A revamped dress code in the Greater Victoria school district will be up for more debate before it can be approved.
Edith Loring-Kuhanga, chairwoman of the Greater Victoria school board, says trustees want more discussion and consultation on a revamped dress code.

A revamped dress code in the Greater Victoria school district will be up for more debate before it can be approved.

“Trustees felt that it needed to go back to committee and it needed to have more discussion and to include a broader base of consultation,” said school board chairwoman Edith Loring-Kuhanga.

It is primarily more input from parents that is being sought, she said.

Loring-Kuhanga said members of the public spoke both for and against the proposed guidelines at this week’s board meeting, with some feeling they were too broad and general.

The guidelines do not include specifics about what students can or cannot wear; instead, they say that “actions through verbal and non-verbal communication (including clothing)” must show support for the human-rights code.

They also say that schools have “a climate of understanding and mutual respect where all are equal in dignity and rights.”
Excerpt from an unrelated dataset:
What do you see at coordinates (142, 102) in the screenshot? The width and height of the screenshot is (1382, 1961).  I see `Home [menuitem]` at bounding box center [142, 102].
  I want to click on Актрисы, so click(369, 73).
The guidelines are intended to be included in codes of conduct already in place at schools.

Parent Tasha Diamant told board trustees that they should pass the code as written, saying that the linking of the guidelines with the B.C. Human Rights Code “makes perfect sense.”

Diamant said it is important that whatever comes out of the process includes “being sensitive to individuals’ concerns.”

“We want our children to come away having a positive experience and feeling welcome and included.”

She said dress codes tend to “single girls out” by putting more attention on what they wear than on boys’ clothing.

Audrey Smith, president of the Victoria Confederation of Parent Advisory Councils, said there hasn’t yet been an official parent representative involved in discussions about the dress code.

“Overall, the general sense that I’m getting from parents is that yes, a dress code of a sort is important.”

Loring-Kuhanga said the topic of the dress code arose last year during discussion about issues such as gender equity and gender neutrality.

“That’s where it all started because then people started talking about the dress code and whether kids have to conform to a certain dress code.”